▸ **The task**:
What you return must be every line below that includes the word "computer".

▸ **Stored entries**:
━━━

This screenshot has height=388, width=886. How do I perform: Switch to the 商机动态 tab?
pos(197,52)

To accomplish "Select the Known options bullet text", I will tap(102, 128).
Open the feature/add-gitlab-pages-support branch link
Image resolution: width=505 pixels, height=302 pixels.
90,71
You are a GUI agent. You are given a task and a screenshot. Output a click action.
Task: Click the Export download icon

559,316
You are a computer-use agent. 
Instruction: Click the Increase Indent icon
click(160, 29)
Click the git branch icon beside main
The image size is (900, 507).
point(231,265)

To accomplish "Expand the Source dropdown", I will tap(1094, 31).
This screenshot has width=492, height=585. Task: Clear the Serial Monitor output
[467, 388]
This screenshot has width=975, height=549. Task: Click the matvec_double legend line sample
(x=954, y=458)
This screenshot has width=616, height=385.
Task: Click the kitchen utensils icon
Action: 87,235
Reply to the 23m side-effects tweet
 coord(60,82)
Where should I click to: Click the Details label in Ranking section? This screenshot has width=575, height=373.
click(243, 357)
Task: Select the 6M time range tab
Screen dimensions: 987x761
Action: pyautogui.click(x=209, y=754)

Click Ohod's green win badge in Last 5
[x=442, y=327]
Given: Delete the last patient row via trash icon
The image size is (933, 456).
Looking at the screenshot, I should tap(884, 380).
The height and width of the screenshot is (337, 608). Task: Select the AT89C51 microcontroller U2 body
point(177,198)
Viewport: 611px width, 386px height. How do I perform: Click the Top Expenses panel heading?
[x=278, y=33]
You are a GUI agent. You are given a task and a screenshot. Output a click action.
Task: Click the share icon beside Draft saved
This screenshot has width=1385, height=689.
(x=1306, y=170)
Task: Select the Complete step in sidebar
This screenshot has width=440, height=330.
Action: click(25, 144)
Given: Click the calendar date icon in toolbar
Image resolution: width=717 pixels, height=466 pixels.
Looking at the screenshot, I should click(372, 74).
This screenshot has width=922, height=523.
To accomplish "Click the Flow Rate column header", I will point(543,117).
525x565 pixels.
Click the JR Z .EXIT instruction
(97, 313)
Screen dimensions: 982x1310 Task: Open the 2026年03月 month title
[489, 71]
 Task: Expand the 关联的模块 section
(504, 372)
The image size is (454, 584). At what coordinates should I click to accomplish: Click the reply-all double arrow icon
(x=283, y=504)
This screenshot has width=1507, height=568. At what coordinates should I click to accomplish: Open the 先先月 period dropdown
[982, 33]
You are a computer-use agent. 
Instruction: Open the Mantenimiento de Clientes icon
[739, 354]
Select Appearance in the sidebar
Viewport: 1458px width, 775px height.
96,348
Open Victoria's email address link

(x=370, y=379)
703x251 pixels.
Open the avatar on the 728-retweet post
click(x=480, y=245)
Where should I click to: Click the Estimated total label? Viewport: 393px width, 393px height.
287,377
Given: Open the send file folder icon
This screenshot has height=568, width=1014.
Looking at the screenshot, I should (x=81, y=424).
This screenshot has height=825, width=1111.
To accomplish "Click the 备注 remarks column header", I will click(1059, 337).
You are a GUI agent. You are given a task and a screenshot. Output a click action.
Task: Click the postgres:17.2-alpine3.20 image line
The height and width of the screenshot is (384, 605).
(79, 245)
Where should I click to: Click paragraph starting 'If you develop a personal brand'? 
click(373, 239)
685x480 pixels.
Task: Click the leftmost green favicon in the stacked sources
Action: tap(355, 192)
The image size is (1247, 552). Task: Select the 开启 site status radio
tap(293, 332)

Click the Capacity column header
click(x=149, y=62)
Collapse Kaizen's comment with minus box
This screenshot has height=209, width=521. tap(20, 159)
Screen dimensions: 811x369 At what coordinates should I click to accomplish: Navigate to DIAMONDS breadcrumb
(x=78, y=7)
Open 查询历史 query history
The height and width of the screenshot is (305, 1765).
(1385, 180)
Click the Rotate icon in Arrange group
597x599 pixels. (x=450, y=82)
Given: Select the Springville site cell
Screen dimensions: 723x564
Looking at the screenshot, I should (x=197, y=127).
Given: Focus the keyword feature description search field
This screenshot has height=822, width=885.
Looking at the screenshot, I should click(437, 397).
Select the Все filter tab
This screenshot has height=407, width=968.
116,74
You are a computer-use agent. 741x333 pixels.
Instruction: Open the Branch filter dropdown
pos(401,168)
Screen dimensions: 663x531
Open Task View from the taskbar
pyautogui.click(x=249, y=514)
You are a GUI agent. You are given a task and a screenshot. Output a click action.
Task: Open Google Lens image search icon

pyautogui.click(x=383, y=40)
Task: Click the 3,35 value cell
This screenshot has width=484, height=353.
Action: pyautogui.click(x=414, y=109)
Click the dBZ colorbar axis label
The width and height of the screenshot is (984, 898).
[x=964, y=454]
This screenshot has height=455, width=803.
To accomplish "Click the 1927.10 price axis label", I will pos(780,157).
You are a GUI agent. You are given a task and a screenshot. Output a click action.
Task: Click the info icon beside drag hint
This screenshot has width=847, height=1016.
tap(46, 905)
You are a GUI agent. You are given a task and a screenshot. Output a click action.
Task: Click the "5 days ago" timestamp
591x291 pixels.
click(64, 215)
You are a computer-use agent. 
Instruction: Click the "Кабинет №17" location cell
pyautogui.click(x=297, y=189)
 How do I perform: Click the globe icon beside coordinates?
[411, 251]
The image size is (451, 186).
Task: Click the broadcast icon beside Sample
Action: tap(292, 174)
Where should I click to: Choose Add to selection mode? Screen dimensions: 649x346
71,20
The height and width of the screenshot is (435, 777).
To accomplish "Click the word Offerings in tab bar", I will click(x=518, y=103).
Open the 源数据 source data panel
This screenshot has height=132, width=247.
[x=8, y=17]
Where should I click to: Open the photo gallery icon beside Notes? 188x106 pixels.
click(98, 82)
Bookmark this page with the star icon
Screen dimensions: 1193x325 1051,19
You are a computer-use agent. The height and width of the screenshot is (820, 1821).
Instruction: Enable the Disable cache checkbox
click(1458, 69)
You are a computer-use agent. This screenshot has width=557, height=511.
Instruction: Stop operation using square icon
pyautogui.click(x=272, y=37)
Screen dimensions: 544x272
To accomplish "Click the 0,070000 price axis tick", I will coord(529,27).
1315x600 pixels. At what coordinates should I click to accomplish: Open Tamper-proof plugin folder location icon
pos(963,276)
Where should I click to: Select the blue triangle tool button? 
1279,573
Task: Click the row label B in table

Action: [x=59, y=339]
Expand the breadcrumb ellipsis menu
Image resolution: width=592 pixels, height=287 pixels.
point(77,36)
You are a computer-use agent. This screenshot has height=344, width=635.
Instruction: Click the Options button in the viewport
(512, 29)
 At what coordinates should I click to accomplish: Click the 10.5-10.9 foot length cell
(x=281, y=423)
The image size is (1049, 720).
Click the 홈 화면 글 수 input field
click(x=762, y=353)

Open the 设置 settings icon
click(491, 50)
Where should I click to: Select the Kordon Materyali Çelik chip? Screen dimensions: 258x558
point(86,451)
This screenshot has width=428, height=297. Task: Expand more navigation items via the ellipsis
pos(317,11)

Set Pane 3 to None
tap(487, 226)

━━━

▸ **Result below**:
You are a computer-use agent. 
You are a computer-use agent. 
You are a computer-use agent. 741x333 pixels.
You are a computer-use agent. 
You are a computer-use agent. The height and width of the screenshot is (820, 1821).
You are a computer-use agent. This screenshot has width=557, height=511.
You are a computer-use agent. This screenshot has height=344, width=635.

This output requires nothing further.